→ **PROBLEM DESCRIPTION**
For the word "column", search the records and show each line in which it occurs.

→ **INFORMATION GIVEN**
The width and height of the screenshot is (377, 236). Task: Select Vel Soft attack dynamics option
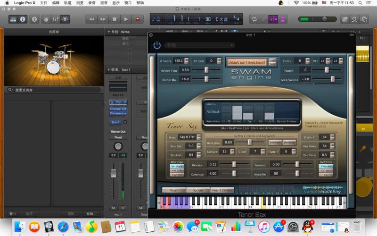(x=177, y=170)
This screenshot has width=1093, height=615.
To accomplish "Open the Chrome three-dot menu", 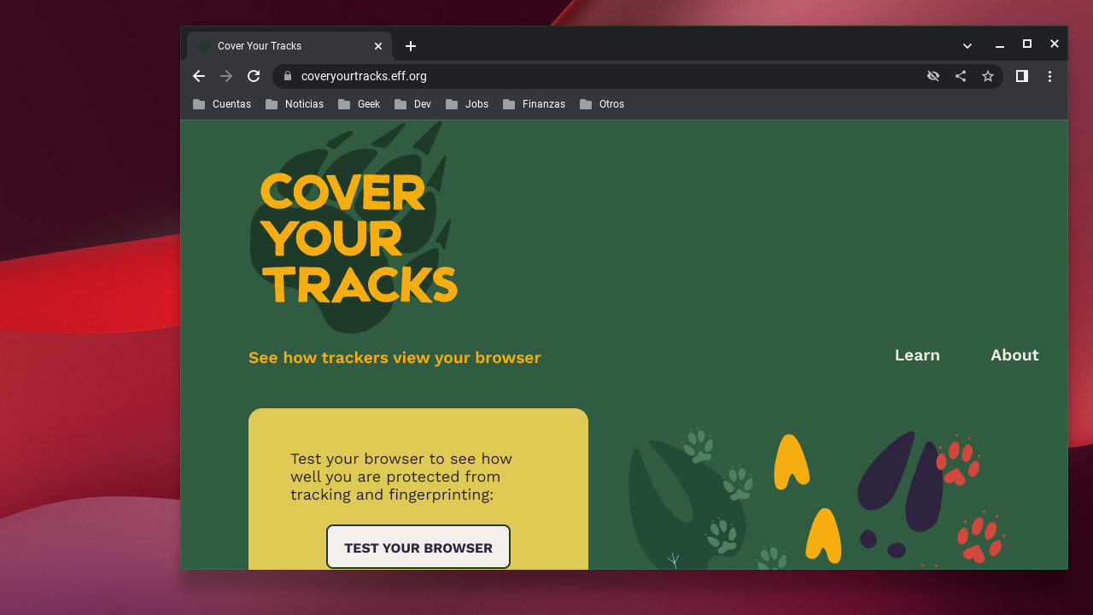I will point(1049,76).
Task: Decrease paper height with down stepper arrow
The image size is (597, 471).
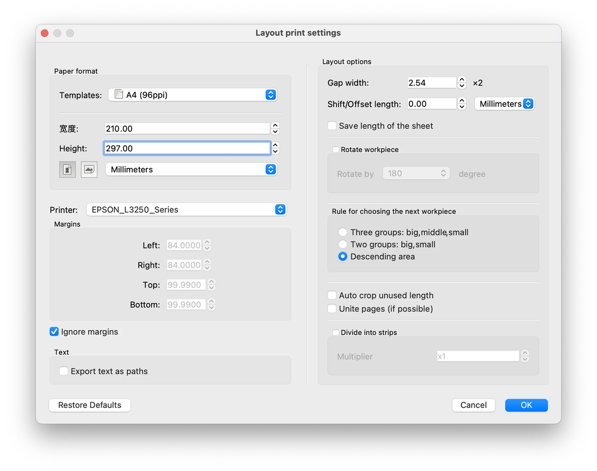Action: click(x=275, y=151)
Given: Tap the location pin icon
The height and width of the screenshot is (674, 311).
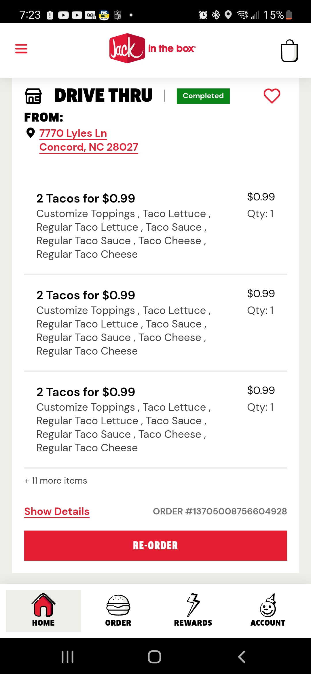Looking at the screenshot, I should [31, 133].
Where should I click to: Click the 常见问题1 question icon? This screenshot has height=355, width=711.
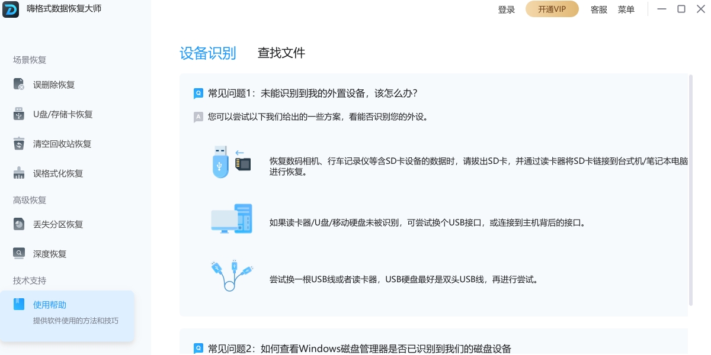198,93
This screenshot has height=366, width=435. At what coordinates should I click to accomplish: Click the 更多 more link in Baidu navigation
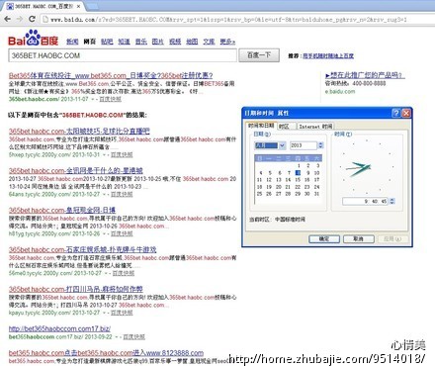tap(227, 42)
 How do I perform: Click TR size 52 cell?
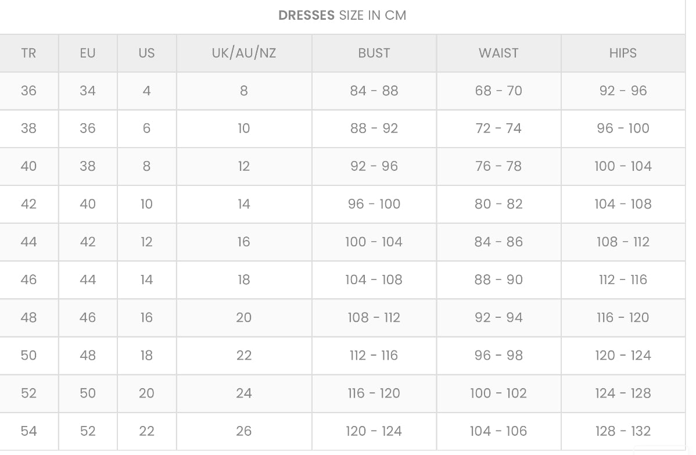click(28, 393)
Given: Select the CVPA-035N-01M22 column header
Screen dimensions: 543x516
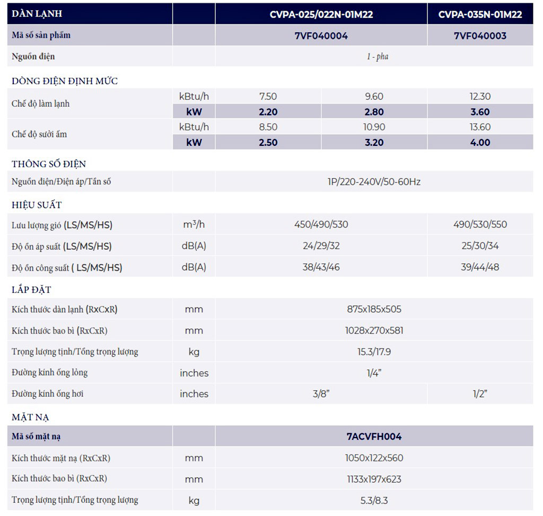Looking at the screenshot, I should point(480,14).
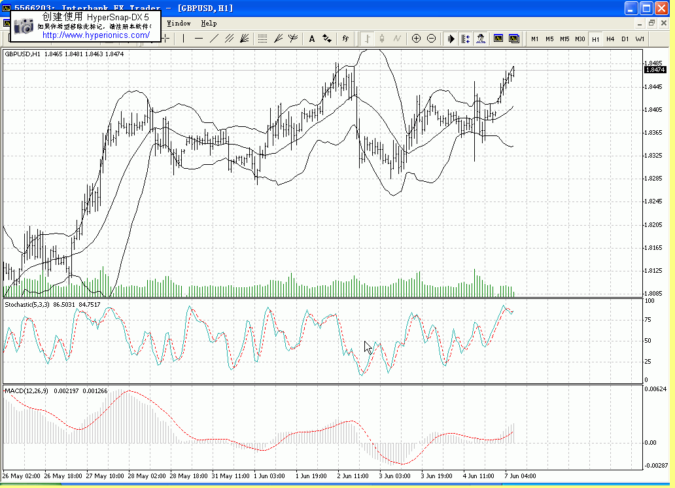
Task: Select the Trendline drawing tool
Action: coord(214,39)
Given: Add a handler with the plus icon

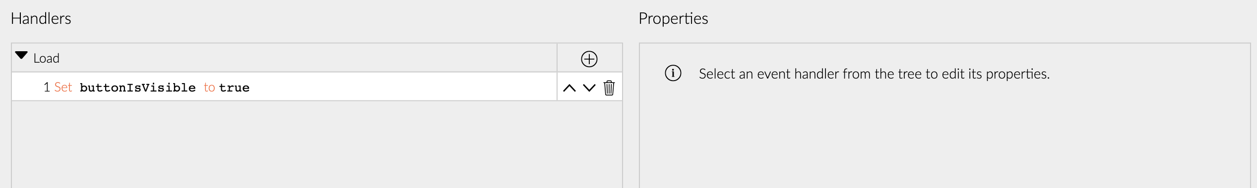Looking at the screenshot, I should coord(589,59).
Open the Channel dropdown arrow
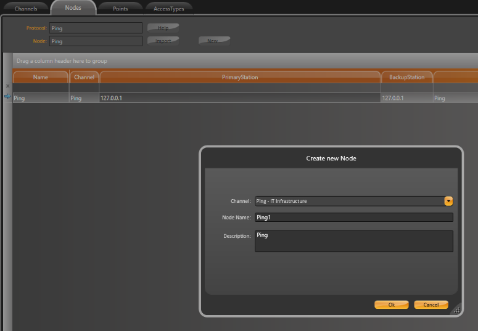The width and height of the screenshot is (478, 331). (448, 201)
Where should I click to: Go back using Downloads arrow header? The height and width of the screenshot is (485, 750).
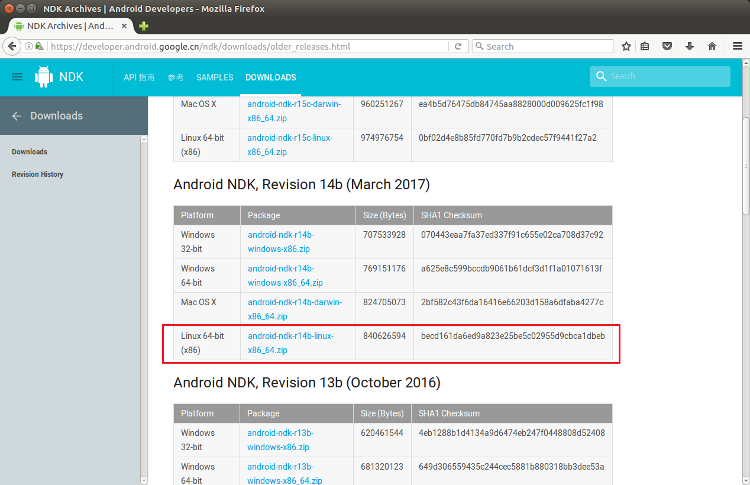(17, 116)
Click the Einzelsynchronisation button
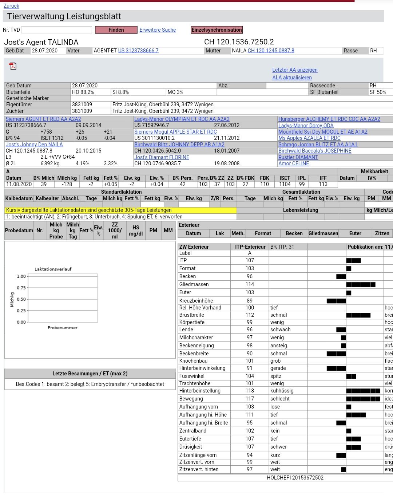The image size is (393, 497). [217, 30]

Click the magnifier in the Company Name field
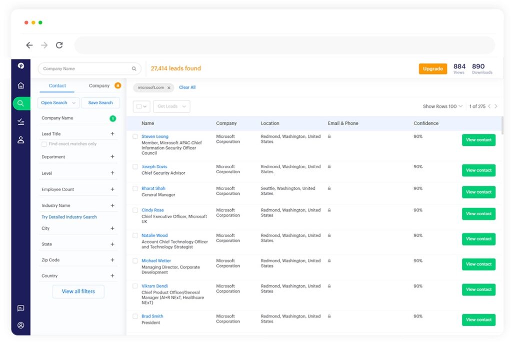pos(134,68)
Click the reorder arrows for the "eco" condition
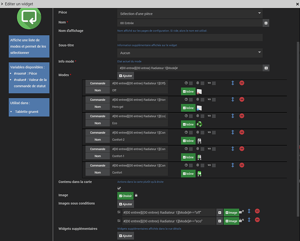 pyautogui.click(x=249, y=220)
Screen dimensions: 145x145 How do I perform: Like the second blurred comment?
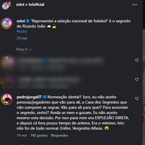(137, 79)
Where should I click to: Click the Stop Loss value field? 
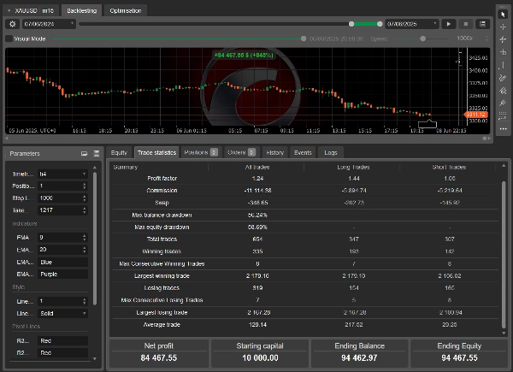click(x=59, y=197)
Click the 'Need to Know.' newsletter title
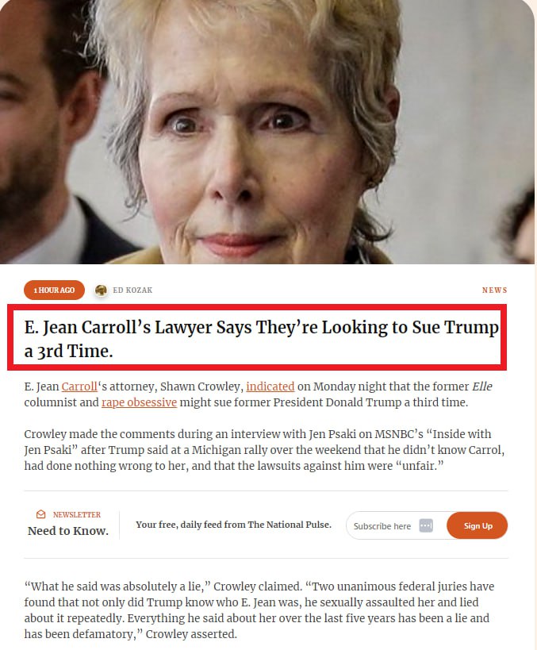 pyautogui.click(x=68, y=531)
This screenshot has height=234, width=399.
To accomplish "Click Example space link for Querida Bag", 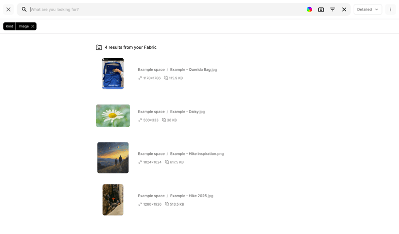I will pos(151,70).
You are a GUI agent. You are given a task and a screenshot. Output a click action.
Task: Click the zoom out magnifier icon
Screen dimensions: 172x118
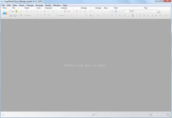click(x=151, y=114)
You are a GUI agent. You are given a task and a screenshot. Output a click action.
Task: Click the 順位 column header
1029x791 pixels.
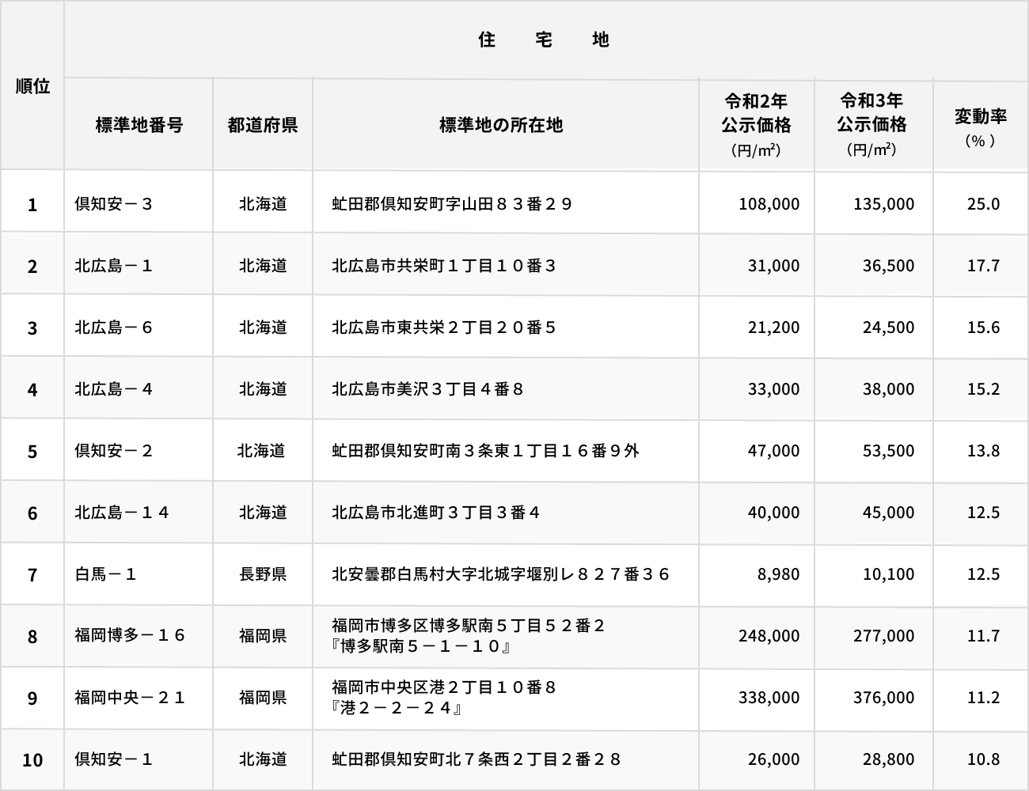tap(32, 86)
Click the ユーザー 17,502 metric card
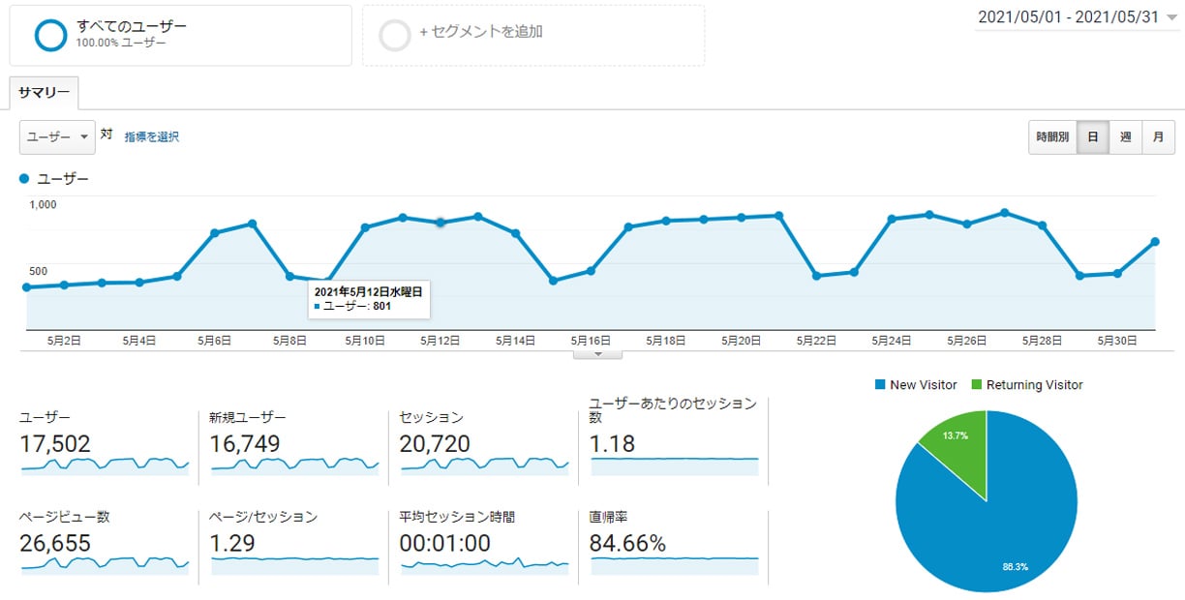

→ **WRITTEN ANSWER**
Given: Select the CVPA-035N-01M22 column header
Task: Click the 順位 column header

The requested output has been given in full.